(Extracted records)
----

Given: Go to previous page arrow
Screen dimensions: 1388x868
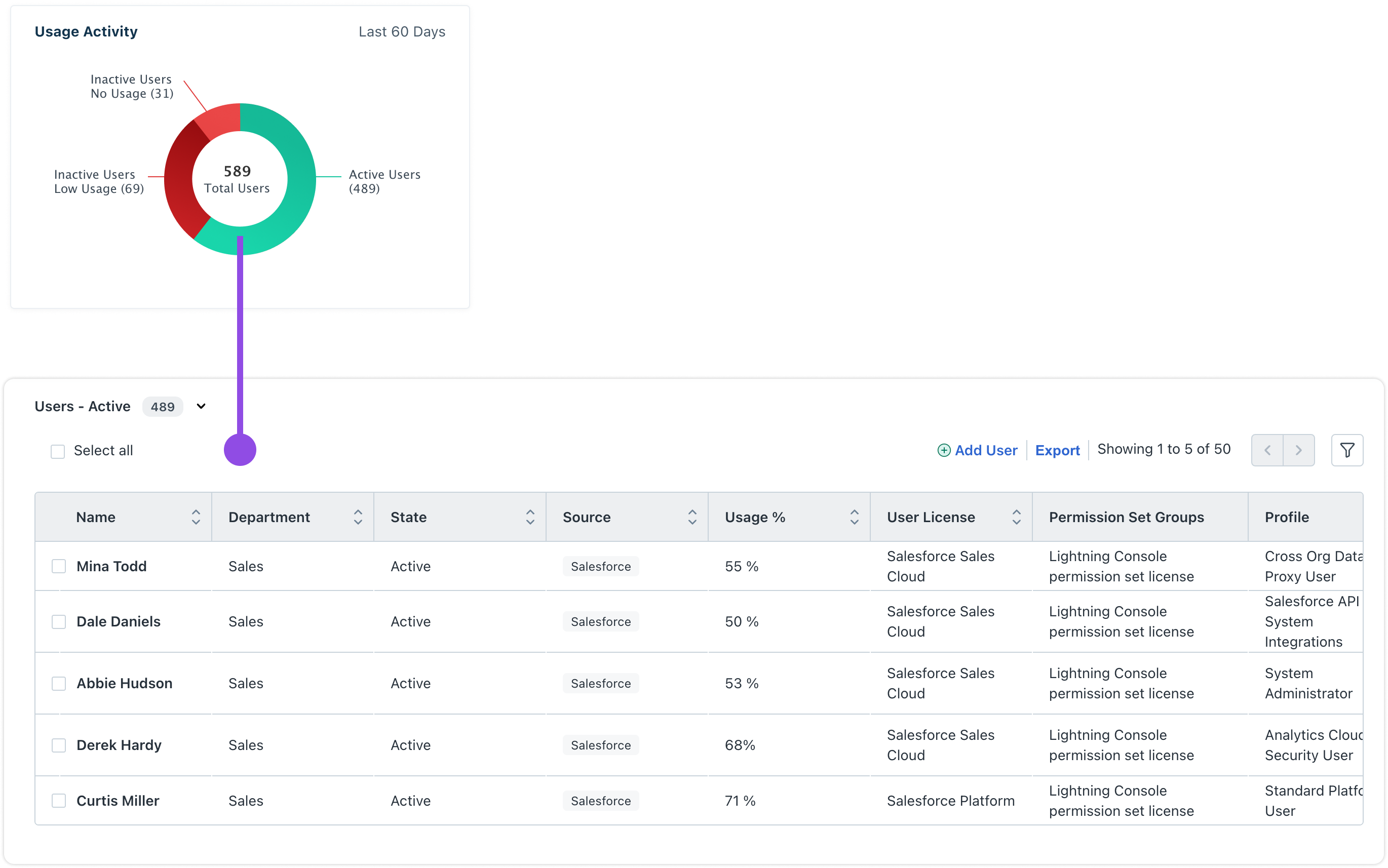Looking at the screenshot, I should click(1267, 450).
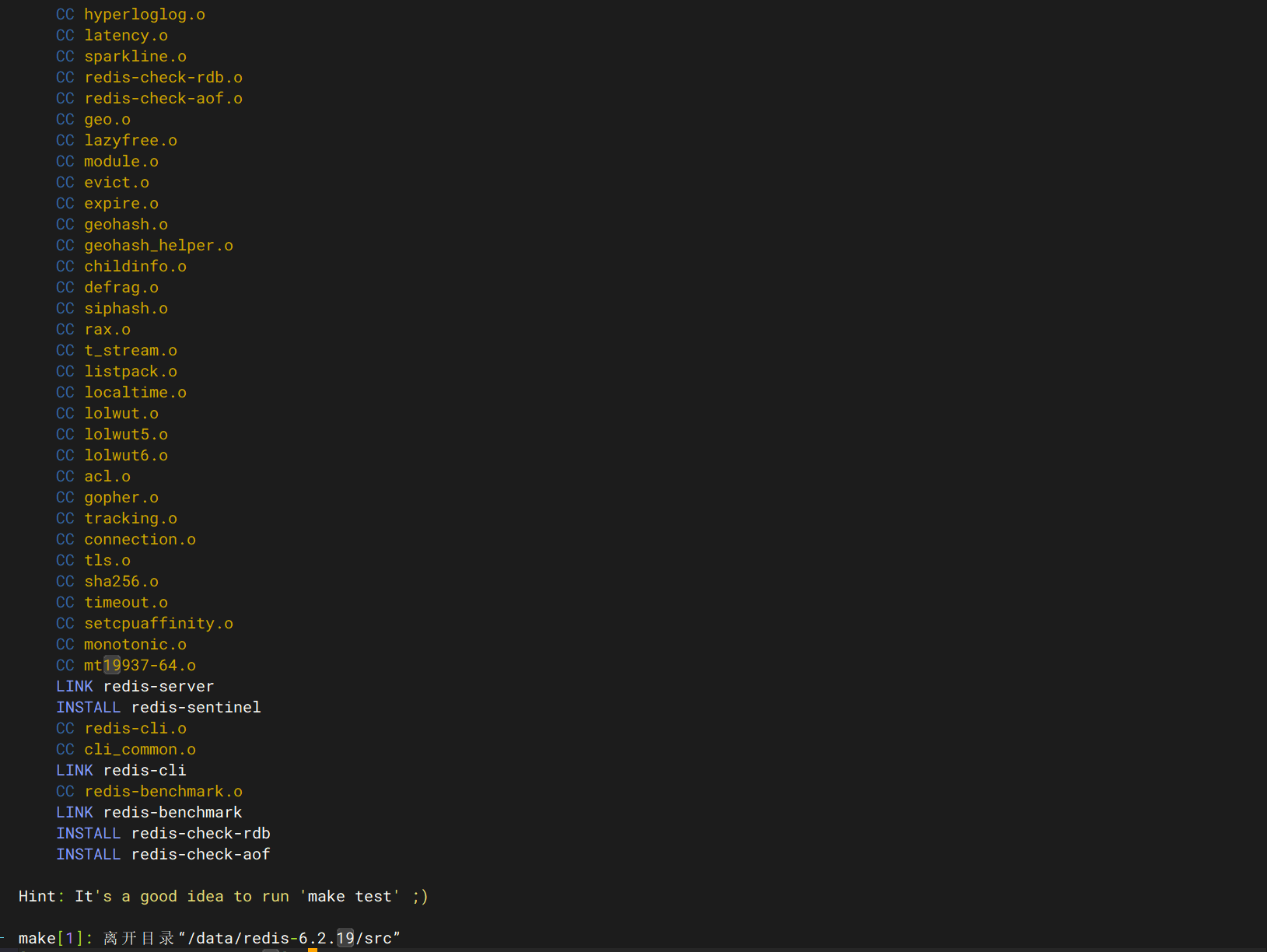The image size is (1267, 952).
Task: Click the CC hyperloglog.o output line
Action: point(130,14)
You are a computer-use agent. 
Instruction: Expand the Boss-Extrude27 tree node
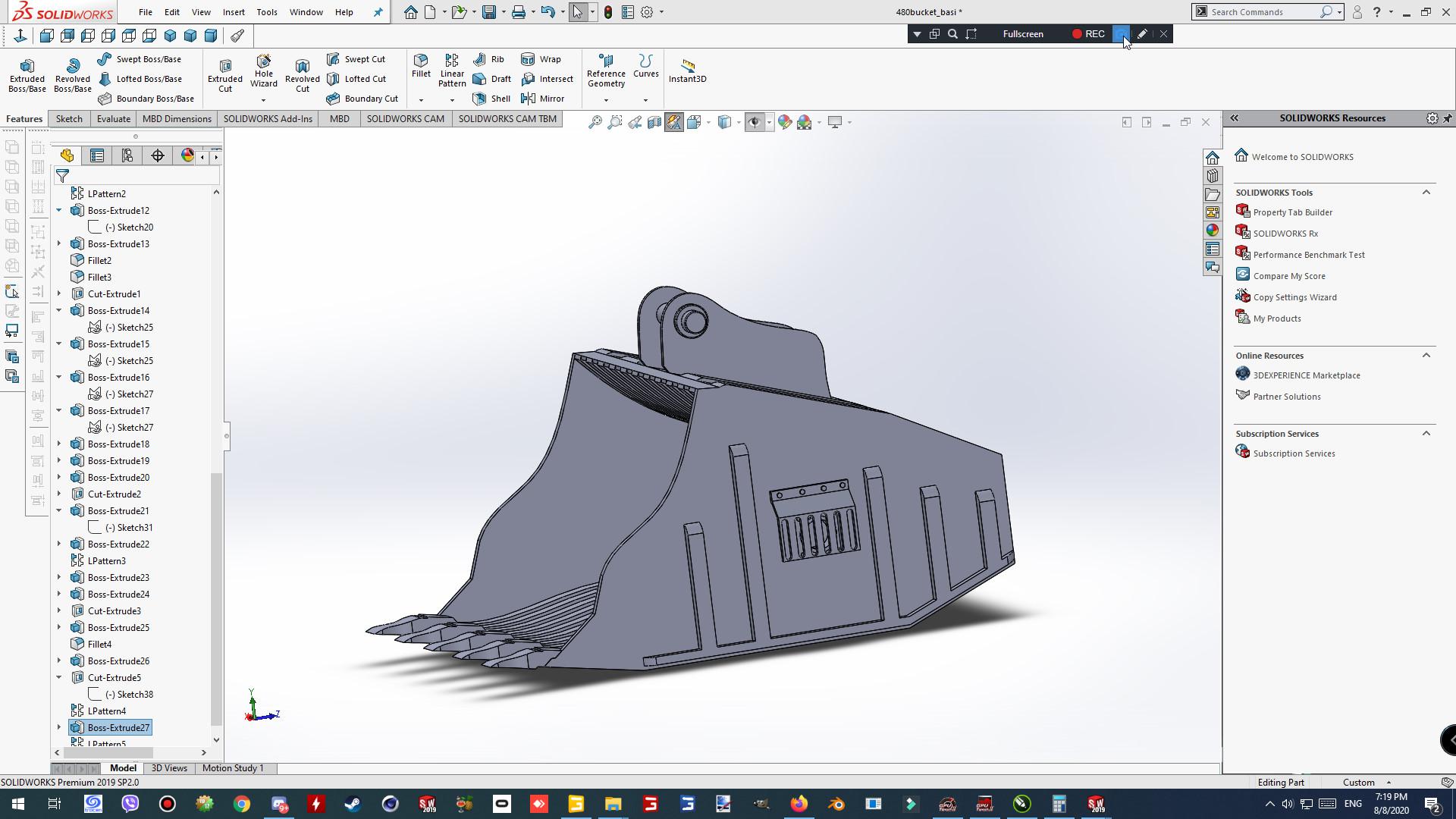pyautogui.click(x=59, y=727)
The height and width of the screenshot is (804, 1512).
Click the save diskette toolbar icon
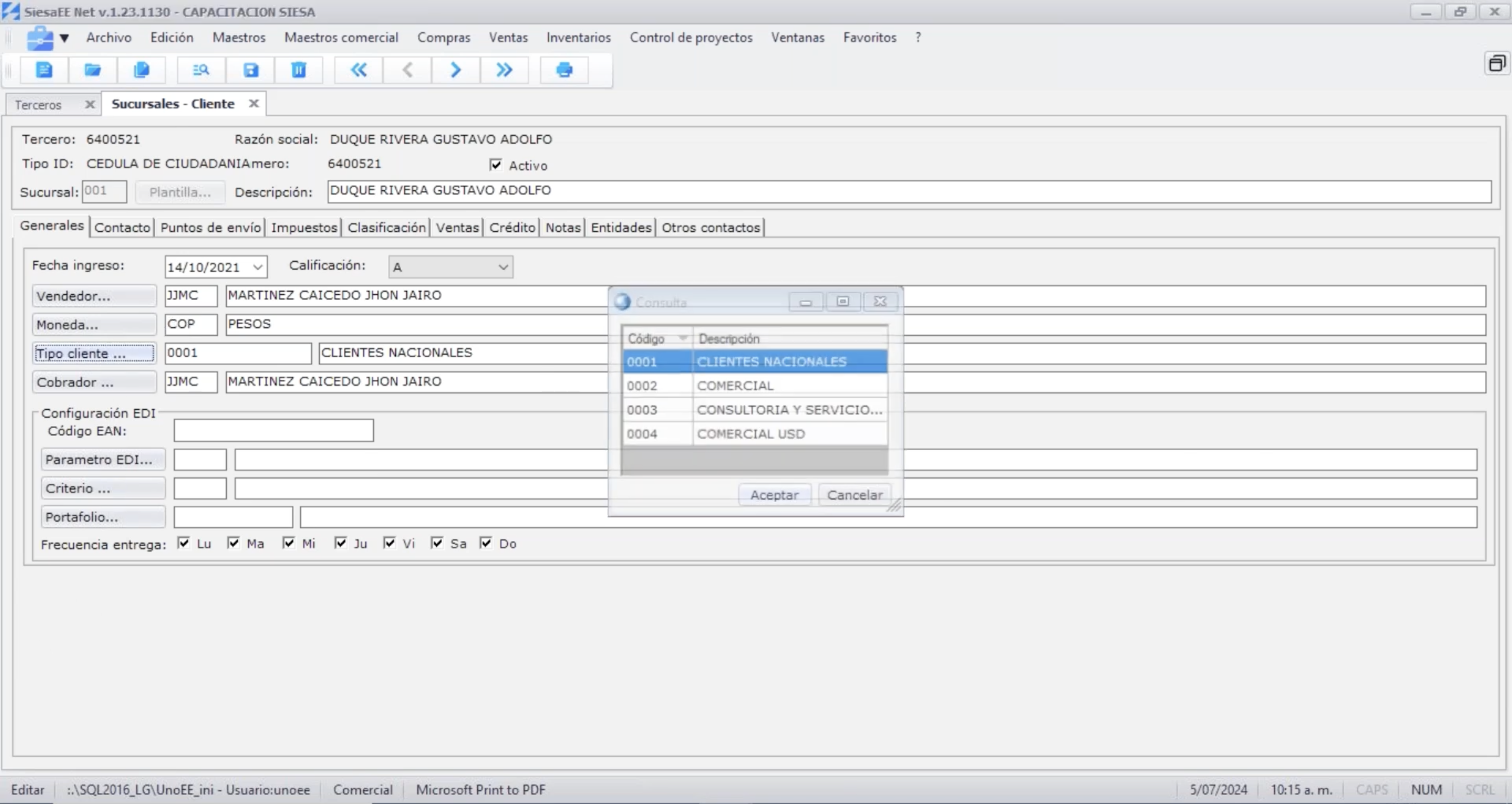coord(250,70)
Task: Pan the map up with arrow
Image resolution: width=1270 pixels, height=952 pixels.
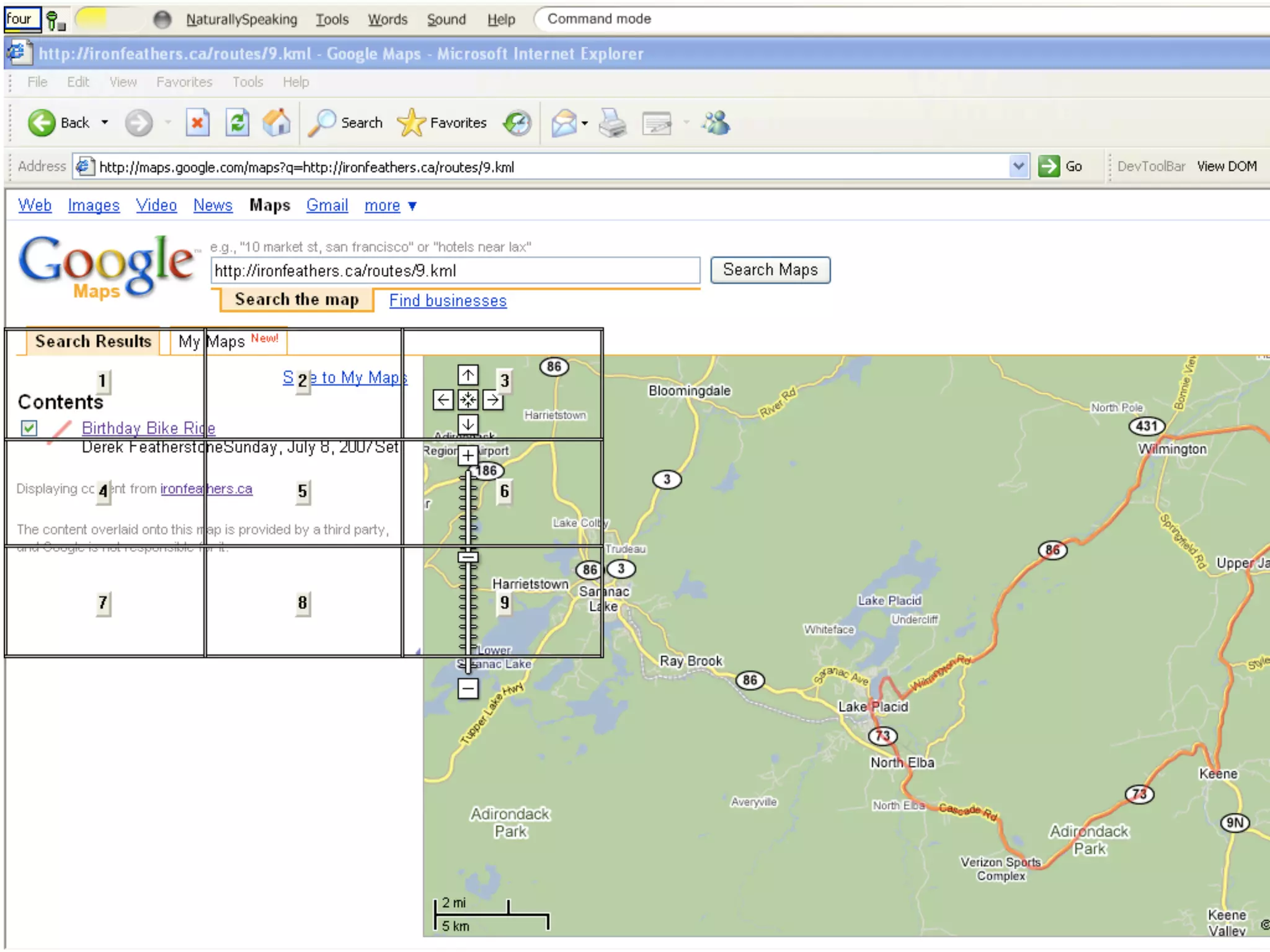Action: click(x=468, y=375)
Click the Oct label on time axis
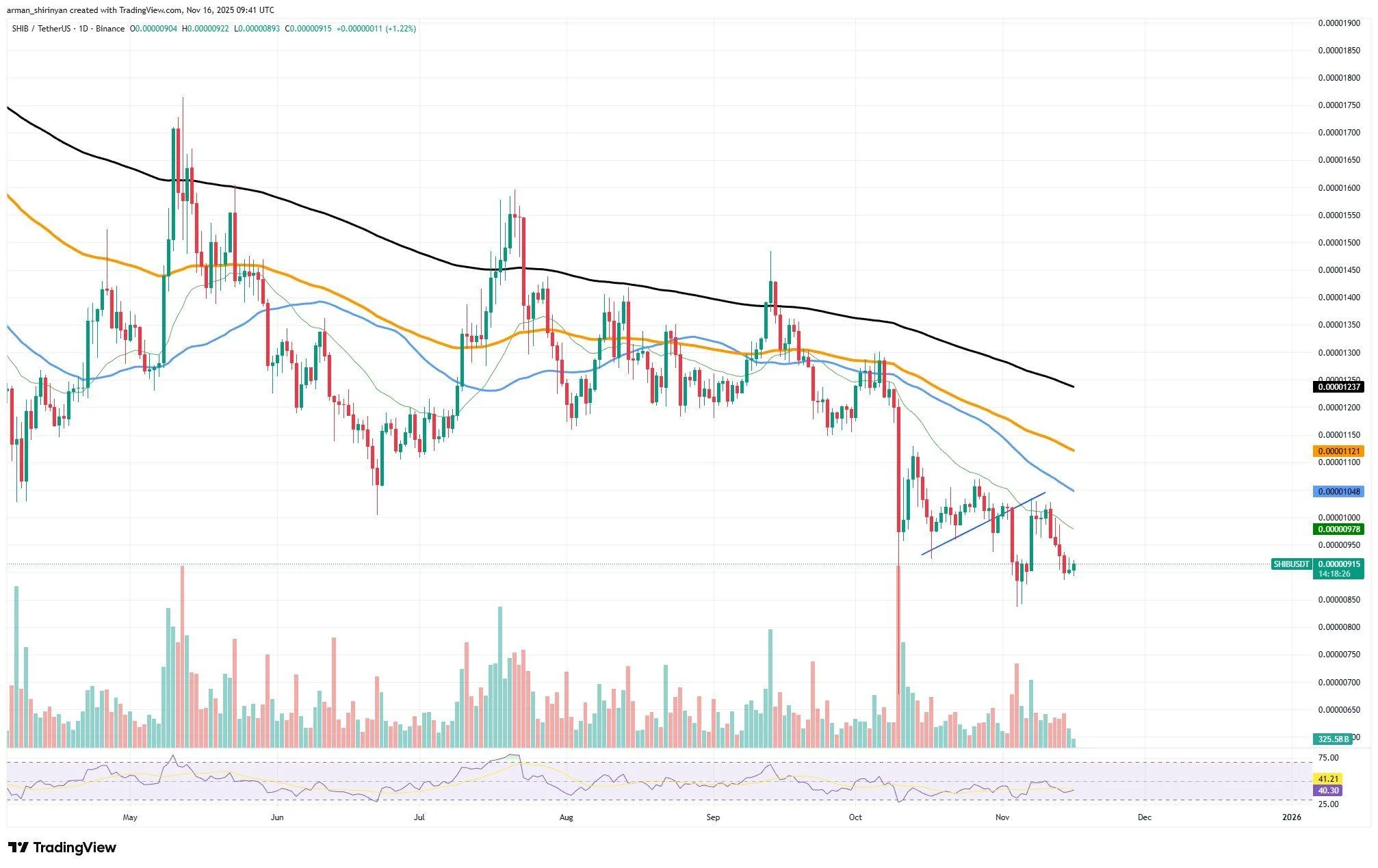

----

### What you have to do
Return every record exactly, leaving out the pictures.

### Problem solution
Given: Go to previous page arrow
Screen dimensions: 1388x868
Looking at the screenshot, I should click(1267, 450).
The image size is (1267, 952).
Task: Click the CC hyperloglog.o output line
Action: point(130,14)
You are a computer-use agent. 
Instruction: Expand the Boss-Extrude27 tree node
pyautogui.click(x=59, y=727)
The height and width of the screenshot is (804, 1512).
Click the save diskette toolbar icon
coord(250,70)
Task: Pan the map up with arrow
Image resolution: width=1270 pixels, height=952 pixels.
Action: click(x=468, y=375)
Click the Oct label on time axis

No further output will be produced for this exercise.